If I haven’t sufficiently made my point in the past, I want to again reiterate that religion is not the way to truth. In fact, it leads away from truth by implementing “man-made rules as if they were doctrines” (Matthew 15:9). When Jesus was asked by a Sadducee which commandment was most important, “He told him, ‘You are to love Adonai your God with all your heart and with all your soul and with all your strength.’ This is the greatest and most important mitzvah [command]. And a second is similar to it, ‘You are to love your neighbor as yourself.’ All of the Torah and the Prophets are dependent on these two mitzvot.” (Matthew 22:37-40)
After Jesus lists the two most important commands, he spends the next chapter in Matthew condemning religion. You may think he was speaking to those who were present at that time, although it’s clear he was prophesying. “Woe to you hypocritical Torah-teachers and P’rushim [Pharisees]! You go about over land and sea to make one proselyte; and when you succeed, you make him twice as fit for Gei-Hinnom [hell] as you are!” (Matthew 23:15)

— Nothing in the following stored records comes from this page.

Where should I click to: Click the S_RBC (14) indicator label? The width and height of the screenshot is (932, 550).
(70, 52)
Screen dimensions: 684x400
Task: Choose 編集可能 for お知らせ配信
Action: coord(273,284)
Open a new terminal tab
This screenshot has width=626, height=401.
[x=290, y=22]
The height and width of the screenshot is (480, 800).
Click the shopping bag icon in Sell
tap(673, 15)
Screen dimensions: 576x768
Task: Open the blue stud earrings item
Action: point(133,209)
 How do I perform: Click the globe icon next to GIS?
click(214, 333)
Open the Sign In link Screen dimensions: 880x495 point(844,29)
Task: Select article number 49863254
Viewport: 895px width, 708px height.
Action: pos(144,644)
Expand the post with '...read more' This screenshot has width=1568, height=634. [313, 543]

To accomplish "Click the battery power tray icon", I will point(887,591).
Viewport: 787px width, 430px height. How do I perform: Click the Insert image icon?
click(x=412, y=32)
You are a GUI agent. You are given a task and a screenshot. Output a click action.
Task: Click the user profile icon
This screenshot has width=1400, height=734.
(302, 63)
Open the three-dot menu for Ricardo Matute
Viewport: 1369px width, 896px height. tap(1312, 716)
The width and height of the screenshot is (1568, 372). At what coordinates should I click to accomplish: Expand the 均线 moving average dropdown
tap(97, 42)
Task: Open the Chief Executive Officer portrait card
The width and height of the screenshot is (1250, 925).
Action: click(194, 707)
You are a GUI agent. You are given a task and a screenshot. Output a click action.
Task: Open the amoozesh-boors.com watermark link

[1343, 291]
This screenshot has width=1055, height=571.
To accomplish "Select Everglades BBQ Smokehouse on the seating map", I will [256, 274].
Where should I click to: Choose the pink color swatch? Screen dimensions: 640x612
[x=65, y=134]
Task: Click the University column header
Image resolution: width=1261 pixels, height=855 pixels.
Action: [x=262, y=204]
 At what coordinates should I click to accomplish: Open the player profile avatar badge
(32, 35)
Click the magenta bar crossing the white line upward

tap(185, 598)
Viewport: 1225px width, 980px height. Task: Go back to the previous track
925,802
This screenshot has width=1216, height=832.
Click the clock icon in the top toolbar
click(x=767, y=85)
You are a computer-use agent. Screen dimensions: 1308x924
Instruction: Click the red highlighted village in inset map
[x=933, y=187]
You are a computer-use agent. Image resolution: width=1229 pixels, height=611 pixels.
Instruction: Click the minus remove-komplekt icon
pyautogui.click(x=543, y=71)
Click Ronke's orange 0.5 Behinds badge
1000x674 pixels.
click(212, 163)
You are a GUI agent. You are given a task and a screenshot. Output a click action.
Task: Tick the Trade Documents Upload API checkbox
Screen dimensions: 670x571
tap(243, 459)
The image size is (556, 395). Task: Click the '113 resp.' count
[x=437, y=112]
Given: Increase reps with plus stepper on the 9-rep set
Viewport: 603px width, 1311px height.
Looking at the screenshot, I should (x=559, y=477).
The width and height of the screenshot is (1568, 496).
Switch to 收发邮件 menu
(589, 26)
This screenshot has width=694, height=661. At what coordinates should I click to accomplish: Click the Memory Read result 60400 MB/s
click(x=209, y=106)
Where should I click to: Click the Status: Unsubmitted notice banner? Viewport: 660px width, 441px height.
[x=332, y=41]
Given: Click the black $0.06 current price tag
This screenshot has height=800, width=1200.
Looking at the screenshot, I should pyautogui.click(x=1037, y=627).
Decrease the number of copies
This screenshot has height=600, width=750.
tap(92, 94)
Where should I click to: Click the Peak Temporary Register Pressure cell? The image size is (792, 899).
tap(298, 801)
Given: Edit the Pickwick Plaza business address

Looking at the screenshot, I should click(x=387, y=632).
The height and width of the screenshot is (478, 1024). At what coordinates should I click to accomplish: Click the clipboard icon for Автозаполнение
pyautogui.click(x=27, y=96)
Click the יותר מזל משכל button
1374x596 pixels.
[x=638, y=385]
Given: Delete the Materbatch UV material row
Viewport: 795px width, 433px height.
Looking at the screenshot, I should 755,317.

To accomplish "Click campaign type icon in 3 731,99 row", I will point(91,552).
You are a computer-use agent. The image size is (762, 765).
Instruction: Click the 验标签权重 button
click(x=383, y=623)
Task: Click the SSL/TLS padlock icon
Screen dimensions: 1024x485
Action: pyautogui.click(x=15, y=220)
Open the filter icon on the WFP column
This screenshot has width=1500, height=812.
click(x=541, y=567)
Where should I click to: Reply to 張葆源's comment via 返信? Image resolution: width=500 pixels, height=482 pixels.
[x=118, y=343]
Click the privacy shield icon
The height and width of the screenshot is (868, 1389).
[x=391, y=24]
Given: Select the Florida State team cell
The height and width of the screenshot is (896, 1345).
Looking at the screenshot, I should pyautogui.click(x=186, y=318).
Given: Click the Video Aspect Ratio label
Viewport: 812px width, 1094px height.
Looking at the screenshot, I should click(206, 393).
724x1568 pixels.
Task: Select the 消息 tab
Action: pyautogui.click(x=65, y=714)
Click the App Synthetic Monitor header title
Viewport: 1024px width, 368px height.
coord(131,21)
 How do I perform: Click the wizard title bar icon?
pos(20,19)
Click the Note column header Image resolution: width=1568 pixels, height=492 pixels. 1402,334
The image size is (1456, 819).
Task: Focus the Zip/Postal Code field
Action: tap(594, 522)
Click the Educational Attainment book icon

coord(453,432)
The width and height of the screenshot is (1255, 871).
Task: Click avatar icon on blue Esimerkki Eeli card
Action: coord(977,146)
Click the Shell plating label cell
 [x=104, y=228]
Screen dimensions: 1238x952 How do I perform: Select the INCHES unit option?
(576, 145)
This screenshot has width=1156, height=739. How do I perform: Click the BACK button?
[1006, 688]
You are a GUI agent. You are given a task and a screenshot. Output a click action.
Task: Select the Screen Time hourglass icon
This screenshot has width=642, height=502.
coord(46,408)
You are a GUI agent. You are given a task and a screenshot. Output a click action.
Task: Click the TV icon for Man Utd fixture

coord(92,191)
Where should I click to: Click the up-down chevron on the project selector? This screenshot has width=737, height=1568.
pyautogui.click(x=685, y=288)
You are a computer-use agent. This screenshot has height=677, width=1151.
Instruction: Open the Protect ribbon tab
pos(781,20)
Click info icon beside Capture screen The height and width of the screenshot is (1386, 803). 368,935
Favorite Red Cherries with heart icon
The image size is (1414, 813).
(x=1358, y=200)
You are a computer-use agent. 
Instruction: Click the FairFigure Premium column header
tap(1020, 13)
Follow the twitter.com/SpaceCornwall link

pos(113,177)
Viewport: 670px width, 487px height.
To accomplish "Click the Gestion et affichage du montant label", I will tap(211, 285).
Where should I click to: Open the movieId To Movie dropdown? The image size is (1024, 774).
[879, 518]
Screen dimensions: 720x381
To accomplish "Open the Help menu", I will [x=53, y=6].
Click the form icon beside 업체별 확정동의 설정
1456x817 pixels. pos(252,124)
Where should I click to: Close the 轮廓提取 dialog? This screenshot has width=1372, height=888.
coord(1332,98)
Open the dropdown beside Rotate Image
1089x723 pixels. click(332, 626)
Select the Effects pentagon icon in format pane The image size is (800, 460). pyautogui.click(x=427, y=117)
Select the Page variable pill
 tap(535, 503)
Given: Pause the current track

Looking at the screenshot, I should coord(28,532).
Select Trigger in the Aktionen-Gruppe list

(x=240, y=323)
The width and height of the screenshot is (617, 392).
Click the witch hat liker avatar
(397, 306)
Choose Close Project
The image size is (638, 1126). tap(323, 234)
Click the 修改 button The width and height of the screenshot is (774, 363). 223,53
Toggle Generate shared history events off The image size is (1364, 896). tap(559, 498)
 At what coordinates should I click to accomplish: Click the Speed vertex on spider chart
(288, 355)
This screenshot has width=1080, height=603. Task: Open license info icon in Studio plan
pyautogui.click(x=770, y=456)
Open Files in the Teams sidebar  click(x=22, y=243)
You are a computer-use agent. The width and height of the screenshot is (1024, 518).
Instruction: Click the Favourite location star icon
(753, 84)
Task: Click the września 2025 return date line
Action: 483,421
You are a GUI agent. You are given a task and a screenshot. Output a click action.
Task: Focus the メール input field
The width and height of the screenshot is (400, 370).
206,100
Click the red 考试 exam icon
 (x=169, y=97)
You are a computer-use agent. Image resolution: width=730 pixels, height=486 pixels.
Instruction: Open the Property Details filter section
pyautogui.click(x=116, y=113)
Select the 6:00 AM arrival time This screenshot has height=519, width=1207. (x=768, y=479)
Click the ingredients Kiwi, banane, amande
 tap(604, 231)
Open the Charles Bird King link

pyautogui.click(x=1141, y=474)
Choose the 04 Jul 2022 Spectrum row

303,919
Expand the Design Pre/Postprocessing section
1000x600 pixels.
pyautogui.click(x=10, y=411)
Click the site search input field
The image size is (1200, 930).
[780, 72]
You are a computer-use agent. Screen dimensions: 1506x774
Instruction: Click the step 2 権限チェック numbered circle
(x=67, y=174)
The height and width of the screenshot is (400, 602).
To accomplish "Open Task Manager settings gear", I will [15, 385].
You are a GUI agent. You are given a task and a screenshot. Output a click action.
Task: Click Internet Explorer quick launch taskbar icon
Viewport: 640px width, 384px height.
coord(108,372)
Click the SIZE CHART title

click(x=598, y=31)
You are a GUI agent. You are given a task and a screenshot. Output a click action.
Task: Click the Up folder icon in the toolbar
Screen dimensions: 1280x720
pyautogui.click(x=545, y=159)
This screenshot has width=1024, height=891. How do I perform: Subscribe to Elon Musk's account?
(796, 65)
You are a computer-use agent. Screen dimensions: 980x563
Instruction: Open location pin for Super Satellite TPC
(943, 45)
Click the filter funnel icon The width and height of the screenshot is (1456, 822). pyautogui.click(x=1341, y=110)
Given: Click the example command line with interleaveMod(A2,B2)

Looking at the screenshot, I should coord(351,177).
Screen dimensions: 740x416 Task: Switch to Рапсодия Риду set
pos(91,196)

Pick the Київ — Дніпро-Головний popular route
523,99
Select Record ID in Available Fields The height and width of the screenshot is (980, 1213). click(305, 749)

Jesus describes, “shutting the Kingdom of Heaven in people’s faces, neither entering yourselves nor allowing those who wish to enter to do so” (Matthew 23:13). He calls them “blind guides” (Matthew 23:16), accuses them of making a show of prayer (Matthew 23:14), paying tithes but neglecting “justice, mercy, trust” (Matthew 23:23), and cleaning “the outside of the cup and the dish, but inside they are full of robbery and self-indulgence” (Matthew 23:25).
He goes on. “…You are like whitewashed tombs, which look fine on the outside but inside are full of dead people’s bones and all kinds of rottenness. Likewise, you appear to people from the outside to be good and honest, but inwardly you are full of hypocrisy and far from Torah.” (Matthew 23:27-28) If there is still any doubt Jesus was prophesying, Paul writes to Timothy, “Moreover, understand this: in the acharit-hayamim [latter days] will come trying times. People will be self-loving, money-loving, proud, arrogant, insulting, disobedient to parents, ungrateful, unholy, heartless, unappeasable, slanderous, uncontrolled, brutal, hateful of good, traitorous, headstrong, swollen with conceit, loving pleasure rather than God, as they retain the outer form of religion but deny its power…” (II Timothy 3:1-5)
Loving God means obeying his commands. “For loving God means obeying his commands. Moreover, his commands are not burdensome, because everything which has God as its Father overcomes the world. And this is what victoriously overcomes the world: our trust.” (I John 5:3-4)
Loving your neighbor as you love yourself involves taking care of others just as you would take care of yourself. “Why, no one has ever hated his own flesh! On the contrary, he feeds it well and takes care of it, just as the Messiah does the Messianic Community, because we are parts of his Body.” (Ephesians 5:29-30) “Love does not do harm to a neighbor; therefore love is the fullness of Torah.” (Romans 13:10)
The truth is that simple. Love God with everything you are, obeying his commands. It’s not a legalistic chore, it’s love. Love others as much as you love yourself. In that way you would never harm others just as you would not harm yourself. As Jesus said, “All of the Torah and the Prophets are dependent on these two mitzvot [commands].”
*All scripture is from the Complete Jewish Bible.